When l2tp_tunnel_register() fails, l2tp_nl_cmd_tunnel_create()
directly frees the tunnel object with kfree(). This is incorrect
because the tunnel's refcount was incremented to 2: once by
l2tp_tunnel_create() (initial refcount=1) and again by the
caller's refcount_inc() for a temporary reference. The successful
path releases the temporary reference with l2tp_tunnel_put(),
leaving the IDR to hold the remaining reference, but the error
path bypasses reference counting entirely.
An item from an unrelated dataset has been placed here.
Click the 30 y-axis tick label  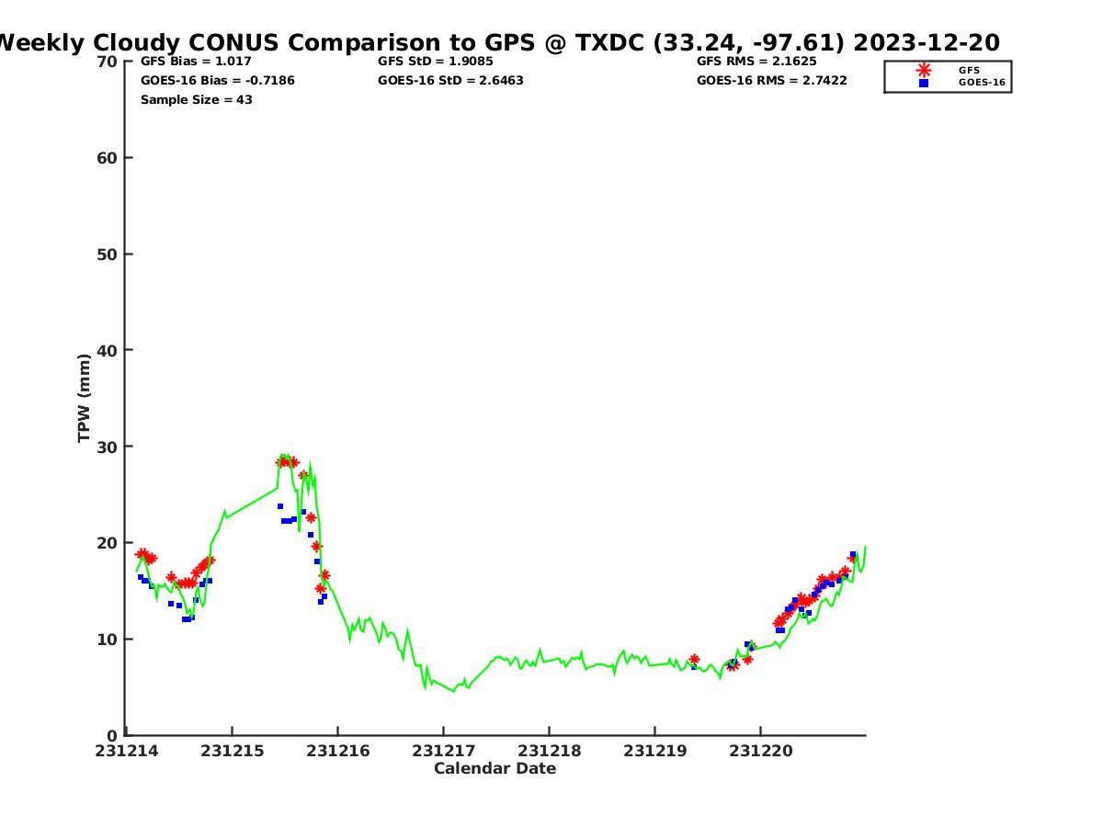pos(108,447)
As a result, the
refcount stays at 2 while the memory is freed, which leaks
references and violates the object's lifecycle that expects
l2tp_tunnel_free() (via kfree_rcu()) when the refcount drops
to zero.

Fix this by replacing kfree() with two l2tp_tunnel_put() calls:
the first releases the temporary reference, and the second
releases the initial reference, triggering the proper RCU‑safe
cleanup.

Cc: stable@xxxxxxxxxxxxxxx
Fixes: 6b9f34239b00 ("l2tp: fix races in tunnel creation")
Signed-off-by: WenTao Liang <vulab@xxxxxxxxxxx>
---
 net/l2tp/l2tp_netlink.c | 3 ++-
 1 file changed, 2 insertions(+), 1 deletion(-)
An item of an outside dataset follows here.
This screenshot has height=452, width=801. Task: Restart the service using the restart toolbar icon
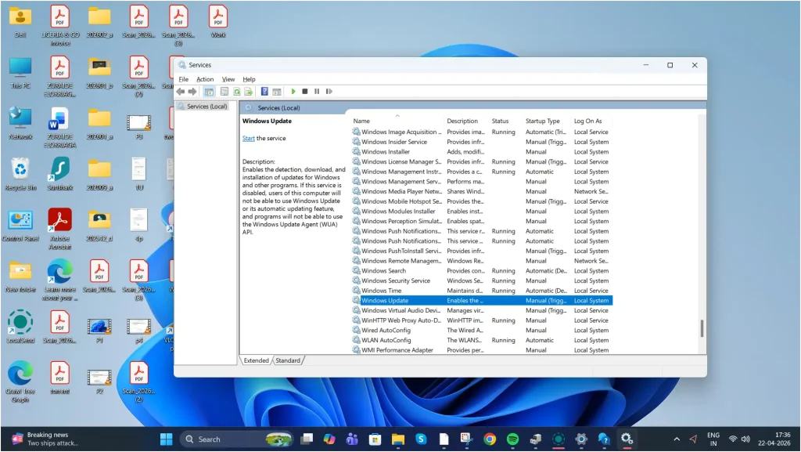(329, 91)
diff --git a/net/l2tp/l2tp_netlink.c b/net/l2tp/l2tp_netlink.c
index 59457c0c14aa..655bed496ffe 100644
--- a/net/l2tp/l2tp_netlink.c
+++ b/net/l2tp/l2tp_netlink.c
@@ -245,7 +245,8 @@ static int l2tp_nl_cmd_tunnel_create(struct sk_buff *skb, struct genl_info *info
 	refcount_inc(&tunnel->ref_count);
 	ret = l2tp_tunnel_register(tunnel, net, &cfg);
 	if (ret < 0) {
-		kfree(tunnel);
+		l2tp_tunnel_put(tunnel);
+		l2tp_tunnel_put(tunnel);
 		goto out;
 	}
 	ret = l2tp_tunnel_notify(&l2tp_nl_family, info, tunnel,
-- 
2.50.1 (Apple Git-155)